After getting set up with the work environment at Brainjar, the first step was to delve deep into the theoretical aspect of AI and Machine Learning. With the excellent guidance from my mentor to point me in the right direction, I was very efficiently getting my bearings in the field. I started by studying Deep Learning for Coders and testing out small computer vision examples to familiarize myself with the workflow.

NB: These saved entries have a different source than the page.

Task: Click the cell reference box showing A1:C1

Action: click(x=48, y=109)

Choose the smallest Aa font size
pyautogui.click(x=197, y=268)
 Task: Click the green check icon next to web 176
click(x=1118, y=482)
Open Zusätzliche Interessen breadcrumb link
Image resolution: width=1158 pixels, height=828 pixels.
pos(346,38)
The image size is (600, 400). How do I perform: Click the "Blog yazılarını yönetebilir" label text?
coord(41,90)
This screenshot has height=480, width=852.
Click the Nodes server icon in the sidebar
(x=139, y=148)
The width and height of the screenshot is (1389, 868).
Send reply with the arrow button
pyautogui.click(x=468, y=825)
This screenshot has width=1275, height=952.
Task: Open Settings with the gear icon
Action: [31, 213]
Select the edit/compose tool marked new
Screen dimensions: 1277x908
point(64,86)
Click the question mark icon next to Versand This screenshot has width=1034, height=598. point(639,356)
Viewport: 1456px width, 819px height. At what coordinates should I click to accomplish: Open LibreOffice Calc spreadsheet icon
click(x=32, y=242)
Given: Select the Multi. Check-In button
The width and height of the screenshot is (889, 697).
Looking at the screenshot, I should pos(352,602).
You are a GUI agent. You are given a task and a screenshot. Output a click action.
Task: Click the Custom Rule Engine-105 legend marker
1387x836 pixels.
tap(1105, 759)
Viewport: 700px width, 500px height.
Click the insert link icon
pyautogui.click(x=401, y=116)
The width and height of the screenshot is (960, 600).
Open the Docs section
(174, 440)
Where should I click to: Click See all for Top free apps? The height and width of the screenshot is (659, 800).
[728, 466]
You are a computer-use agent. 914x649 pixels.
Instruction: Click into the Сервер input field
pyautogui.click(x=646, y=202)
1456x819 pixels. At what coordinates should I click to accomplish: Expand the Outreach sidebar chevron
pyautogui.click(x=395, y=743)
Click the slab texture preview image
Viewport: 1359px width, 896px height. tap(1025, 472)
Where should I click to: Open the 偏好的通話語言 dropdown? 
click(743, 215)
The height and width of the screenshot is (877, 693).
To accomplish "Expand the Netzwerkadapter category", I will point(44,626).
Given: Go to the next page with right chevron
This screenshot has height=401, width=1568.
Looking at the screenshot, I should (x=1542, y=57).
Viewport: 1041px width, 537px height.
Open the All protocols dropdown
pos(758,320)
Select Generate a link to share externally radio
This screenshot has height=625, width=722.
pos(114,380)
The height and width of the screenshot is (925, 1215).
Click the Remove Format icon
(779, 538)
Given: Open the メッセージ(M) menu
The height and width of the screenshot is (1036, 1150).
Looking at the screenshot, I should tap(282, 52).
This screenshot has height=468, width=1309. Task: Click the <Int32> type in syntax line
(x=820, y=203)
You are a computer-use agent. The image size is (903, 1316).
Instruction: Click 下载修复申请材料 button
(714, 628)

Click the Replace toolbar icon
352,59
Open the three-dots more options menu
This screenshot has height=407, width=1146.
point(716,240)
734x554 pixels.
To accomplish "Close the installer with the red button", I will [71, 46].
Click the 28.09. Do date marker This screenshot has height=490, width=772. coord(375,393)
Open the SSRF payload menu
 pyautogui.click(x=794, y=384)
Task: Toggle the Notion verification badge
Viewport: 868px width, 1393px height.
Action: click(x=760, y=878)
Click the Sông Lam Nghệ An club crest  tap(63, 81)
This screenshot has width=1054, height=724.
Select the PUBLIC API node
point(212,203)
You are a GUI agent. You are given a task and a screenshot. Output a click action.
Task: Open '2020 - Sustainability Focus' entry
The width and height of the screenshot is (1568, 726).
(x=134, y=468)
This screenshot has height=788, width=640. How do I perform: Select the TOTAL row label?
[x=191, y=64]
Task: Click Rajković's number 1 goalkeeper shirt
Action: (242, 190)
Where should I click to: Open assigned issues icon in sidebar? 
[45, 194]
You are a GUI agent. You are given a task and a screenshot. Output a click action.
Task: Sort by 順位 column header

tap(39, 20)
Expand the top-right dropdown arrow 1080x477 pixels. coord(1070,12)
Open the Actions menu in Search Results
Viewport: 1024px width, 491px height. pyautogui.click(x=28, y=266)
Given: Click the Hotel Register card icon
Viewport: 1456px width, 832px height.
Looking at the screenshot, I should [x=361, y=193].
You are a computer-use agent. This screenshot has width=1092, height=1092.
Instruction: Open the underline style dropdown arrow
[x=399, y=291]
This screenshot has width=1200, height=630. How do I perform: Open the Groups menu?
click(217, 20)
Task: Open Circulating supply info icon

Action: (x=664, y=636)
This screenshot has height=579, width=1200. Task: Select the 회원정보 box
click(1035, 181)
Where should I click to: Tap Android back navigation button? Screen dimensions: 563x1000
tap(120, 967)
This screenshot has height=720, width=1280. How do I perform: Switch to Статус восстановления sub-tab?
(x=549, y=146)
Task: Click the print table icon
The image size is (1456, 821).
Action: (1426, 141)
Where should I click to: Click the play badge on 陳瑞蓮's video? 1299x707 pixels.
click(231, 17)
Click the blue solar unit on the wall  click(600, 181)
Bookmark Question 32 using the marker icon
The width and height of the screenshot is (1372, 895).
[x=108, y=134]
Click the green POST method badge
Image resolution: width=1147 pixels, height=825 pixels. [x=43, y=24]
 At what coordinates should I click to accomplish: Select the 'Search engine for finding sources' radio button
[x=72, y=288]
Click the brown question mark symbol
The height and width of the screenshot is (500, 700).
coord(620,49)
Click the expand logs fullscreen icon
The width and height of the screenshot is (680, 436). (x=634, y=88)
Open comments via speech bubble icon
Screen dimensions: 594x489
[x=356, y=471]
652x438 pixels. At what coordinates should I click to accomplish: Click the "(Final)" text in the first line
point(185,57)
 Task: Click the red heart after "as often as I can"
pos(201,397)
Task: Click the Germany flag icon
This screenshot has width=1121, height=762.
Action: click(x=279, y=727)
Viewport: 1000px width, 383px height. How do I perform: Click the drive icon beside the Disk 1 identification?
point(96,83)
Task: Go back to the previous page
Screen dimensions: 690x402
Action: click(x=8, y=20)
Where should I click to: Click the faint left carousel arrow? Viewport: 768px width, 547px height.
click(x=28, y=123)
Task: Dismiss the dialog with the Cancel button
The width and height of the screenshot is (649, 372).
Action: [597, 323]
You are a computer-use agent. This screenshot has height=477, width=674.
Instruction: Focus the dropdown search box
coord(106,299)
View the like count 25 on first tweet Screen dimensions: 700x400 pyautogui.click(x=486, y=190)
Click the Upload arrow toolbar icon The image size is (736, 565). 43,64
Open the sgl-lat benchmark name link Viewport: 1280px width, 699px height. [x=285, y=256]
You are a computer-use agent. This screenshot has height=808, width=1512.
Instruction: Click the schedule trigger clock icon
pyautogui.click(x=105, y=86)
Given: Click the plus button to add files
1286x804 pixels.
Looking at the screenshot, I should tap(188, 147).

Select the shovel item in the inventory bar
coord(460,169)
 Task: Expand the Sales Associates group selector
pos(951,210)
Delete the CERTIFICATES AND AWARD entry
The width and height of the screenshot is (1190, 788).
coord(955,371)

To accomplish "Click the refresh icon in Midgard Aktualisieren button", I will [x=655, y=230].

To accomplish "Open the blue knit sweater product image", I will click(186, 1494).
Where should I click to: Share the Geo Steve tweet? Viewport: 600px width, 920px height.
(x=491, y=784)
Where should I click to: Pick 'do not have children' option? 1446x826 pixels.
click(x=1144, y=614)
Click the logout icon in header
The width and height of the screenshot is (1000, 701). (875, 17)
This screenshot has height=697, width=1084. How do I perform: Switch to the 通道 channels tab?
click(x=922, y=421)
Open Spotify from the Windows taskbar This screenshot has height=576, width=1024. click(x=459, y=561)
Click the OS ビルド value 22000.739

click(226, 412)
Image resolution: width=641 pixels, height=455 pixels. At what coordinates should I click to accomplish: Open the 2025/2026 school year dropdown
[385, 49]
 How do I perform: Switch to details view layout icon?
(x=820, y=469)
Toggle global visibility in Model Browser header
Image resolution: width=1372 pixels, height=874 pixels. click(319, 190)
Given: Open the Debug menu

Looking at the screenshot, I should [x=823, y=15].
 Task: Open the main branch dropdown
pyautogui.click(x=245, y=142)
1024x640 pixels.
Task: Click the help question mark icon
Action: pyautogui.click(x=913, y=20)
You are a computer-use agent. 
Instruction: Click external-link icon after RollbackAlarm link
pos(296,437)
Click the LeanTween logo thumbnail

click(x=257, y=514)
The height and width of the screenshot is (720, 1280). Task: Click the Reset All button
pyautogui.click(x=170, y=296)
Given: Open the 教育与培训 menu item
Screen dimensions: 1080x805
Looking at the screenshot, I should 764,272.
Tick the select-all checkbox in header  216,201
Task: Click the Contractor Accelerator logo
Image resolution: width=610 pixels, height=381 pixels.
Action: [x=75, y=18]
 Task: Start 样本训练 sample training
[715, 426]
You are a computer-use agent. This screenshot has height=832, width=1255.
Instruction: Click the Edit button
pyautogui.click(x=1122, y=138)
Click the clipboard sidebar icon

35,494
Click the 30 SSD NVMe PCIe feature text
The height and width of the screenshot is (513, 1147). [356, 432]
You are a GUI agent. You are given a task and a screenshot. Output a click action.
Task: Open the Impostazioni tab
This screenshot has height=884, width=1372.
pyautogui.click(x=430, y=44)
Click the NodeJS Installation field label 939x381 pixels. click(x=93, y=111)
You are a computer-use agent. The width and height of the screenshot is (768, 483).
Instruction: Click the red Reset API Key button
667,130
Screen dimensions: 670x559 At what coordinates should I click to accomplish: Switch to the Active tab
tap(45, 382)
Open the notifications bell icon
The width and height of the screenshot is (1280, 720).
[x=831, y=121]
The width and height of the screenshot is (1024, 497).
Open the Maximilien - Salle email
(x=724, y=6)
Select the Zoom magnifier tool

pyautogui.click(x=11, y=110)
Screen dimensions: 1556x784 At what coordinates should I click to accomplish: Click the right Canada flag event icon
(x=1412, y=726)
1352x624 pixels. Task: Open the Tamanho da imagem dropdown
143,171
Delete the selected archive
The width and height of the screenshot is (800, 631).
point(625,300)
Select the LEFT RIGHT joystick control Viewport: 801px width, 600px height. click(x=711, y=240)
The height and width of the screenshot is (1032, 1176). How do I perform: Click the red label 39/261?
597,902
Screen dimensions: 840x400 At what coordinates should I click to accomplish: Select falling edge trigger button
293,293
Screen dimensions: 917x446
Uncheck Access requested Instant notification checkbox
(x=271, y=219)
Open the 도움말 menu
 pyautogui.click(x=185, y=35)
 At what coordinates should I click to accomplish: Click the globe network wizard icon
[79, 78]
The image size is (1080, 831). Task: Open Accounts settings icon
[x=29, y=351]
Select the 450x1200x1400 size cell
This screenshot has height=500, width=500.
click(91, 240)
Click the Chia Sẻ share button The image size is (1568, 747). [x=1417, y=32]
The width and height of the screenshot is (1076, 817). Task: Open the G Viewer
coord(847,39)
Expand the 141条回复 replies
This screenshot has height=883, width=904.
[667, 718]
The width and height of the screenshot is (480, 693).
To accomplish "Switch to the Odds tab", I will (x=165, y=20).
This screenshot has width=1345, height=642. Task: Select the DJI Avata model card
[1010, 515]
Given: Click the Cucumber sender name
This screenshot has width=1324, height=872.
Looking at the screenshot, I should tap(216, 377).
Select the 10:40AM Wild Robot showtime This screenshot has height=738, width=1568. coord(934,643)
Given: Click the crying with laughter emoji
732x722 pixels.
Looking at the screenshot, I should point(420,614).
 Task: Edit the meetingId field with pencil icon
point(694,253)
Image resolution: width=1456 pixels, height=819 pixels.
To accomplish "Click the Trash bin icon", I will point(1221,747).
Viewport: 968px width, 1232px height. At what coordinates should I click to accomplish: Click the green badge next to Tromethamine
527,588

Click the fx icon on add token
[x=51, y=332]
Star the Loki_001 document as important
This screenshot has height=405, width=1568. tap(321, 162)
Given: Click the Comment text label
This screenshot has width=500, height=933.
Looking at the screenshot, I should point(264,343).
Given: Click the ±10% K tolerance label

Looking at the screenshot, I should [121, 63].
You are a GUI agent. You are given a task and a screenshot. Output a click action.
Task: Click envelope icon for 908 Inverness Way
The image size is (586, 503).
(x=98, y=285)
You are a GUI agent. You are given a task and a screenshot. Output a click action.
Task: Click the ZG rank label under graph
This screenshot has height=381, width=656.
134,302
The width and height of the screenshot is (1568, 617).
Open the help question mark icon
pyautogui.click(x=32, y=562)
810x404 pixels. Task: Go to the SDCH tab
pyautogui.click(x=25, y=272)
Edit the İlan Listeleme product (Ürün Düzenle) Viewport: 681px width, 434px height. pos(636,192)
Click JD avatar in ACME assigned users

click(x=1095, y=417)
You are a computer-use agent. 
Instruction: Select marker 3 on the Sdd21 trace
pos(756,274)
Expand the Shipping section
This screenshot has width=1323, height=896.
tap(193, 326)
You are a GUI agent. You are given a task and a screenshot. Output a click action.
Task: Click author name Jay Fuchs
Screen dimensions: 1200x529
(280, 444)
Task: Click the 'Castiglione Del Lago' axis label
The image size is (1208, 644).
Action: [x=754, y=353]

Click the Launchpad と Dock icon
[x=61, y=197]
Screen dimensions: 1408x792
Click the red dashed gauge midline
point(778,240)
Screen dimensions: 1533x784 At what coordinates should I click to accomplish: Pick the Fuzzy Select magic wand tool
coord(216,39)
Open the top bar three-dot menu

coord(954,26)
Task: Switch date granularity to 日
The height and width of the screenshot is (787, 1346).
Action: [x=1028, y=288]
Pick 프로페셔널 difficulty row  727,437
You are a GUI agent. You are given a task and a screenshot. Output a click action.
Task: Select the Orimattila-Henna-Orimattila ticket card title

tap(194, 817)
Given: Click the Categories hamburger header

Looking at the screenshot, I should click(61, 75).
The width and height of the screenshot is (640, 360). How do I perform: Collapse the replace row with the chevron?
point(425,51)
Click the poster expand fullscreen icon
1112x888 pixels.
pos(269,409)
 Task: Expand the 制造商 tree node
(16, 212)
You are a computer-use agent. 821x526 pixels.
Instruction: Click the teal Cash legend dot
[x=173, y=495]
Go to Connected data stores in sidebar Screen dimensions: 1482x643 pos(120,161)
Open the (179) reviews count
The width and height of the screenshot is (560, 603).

Here’s a quick summary of the process:

Identify the problem - In cooperation with client
Define deliverables/criteria of success - Proof of concept to prove that it is achievable
Find appropriate/existing computer vision techniques - Do not reinvent the wheel
Collect, evaluate and then label data - Go climbing
Train and evaluate model - Tune parameters
Deploy and test model - Test model in different implementations
Iterate to solve issues and get better results from a better model - Look at results and assess the process

Technical implementation

Doing the research

First, I searched far and wide for existing implementations, research, papers, or frameworks that could provide a solution for this case. I compiled all my results and took the ones most likely to be viable options. Together with my mentor, I went over them, and we started brainstorming. In the end, we came up with some good options, and after narrowing them down, we ended up with two possible solutions.

Two-stage method

The first one was a two-stage solution. First, we use object detection and then classification on our video input:

Object detection with a FastAI fine-tuned pre-trained solution to crop our knots
Classification model that takes cropped images of knots and classifies them as correct or not
Then we use logic to decide if the video of the knot we just filmed was correct
- e.g.: the last 4 seconds’ worth of frames had to be more than 90% ‘correct’ knots.

twostage1

twostage2

One-stage method

The other was a one-stage method that uses realtime object detection using YOLOV7

It looks frame by frame at the incoming video and instantly detects a knot
It detects it as ‘correct knot’ or ‘incorrect knot’
Then again, we use logic to decide on e.g. the last 4 seconds determined using a queuing system

onestage

Training, testing, iterating

We hypothesized that the two-stage approach would be needed to ensure enough accuracy. Intuitively we figured that first detecting a general ‘knot-like’ object and then feeding only that data into a classification model would be best. But after testing both approaches, the one-stage realtime implementation functioned just as accurately—with added speed.

Frame creation

Eventually, I created a workflow using Jupyter Notebook and Python that easily converts and customizes our videos as data into frames. We decide how many frames we need for each video. Taking every frame from a 4-second 30fps video would already generate 120 images. As many of the frames would be almost the same, we would have way too much redundant data; I settled on a frame saved every half a second.

Annotation

Then I use prodigy to annotate my data. Prodigy is a handy annotation tool used primarily for textual machine learning, but it also provides enough computer vision features to cover my needs. The most impressive part of prodigy is the customizability it offers. If needed, it can be molded into your workflow and scaled to have your whole team help with annotation.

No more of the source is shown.